Friday, March 4, 2016

"The flame beneath the pot"

Beautiful language can reach right off the page and startle you into a wide-awake, pleased wonderment, like a sudden kiss from someone you have a huge crush on. I read poetry in the hopes that I'll get that shivery rush.

Yesterday's Writer's Almanac poem, "Lobsters," by Howard Nemerov, did it. Even though the lovely turns of phrase are mostly morbid, I was enchanted with the powerful simplicity of the language.

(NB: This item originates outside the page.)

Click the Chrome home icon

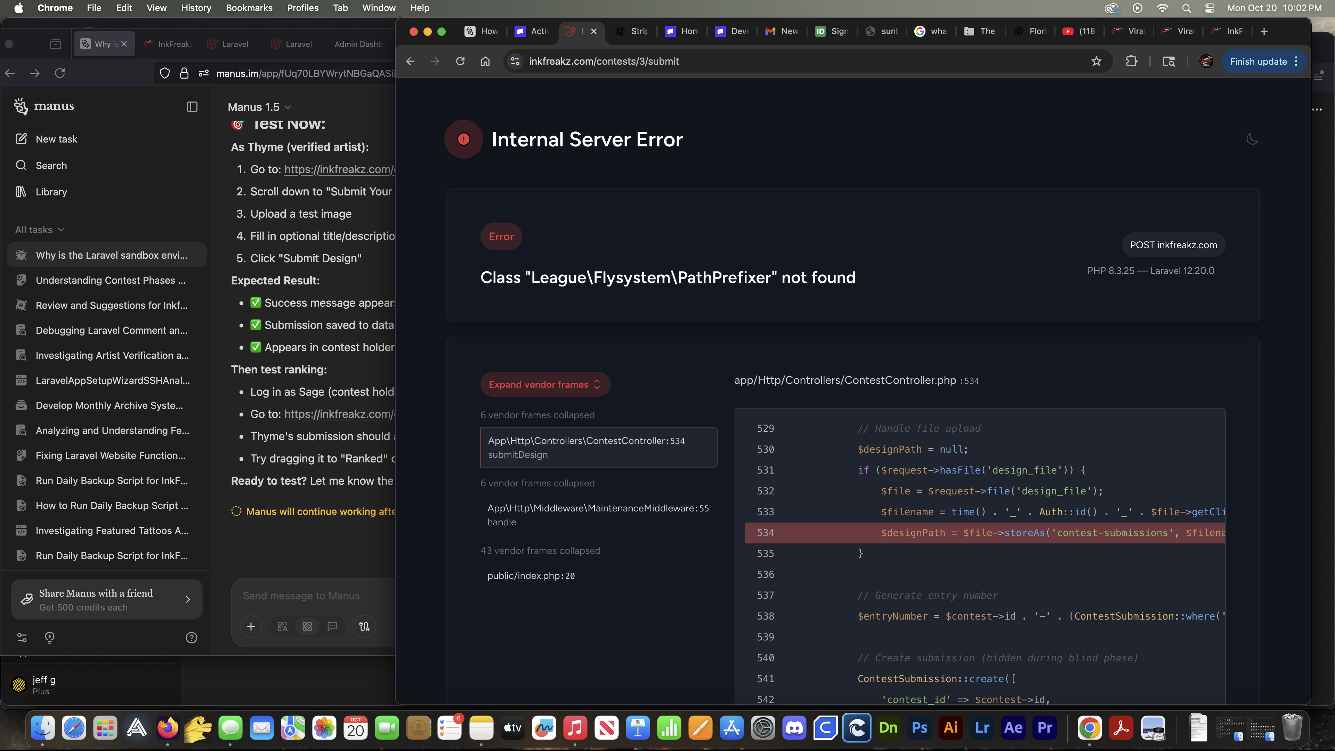pyautogui.click(x=485, y=61)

By GrammarFascist (Own work) [CC BY-SA 4.0], via Wikimedia Commons

These lines in the second stanza made me want to applaud: "Their velvet colors / Mud red, bruise purple, cadaver green." The perfection of the phrase "mud red": it simultaneously brings to mind "blood red" and also that absolutely correct muddy ochre color of lobsters. "Cadaver green" is a horribly delicious (sorry) irony, describing creatures whose bodies won't last long enough to be called cadavers.

The ending of the poem is very Yeats-ian, very "what rough beast," to me, but maybe that's because I just finished reading The Stand for perhaps the tenth time. (King seems to have turned this poem of 22 lines into a novel of over 1,000 pages). I won't spoil it; go read the poem.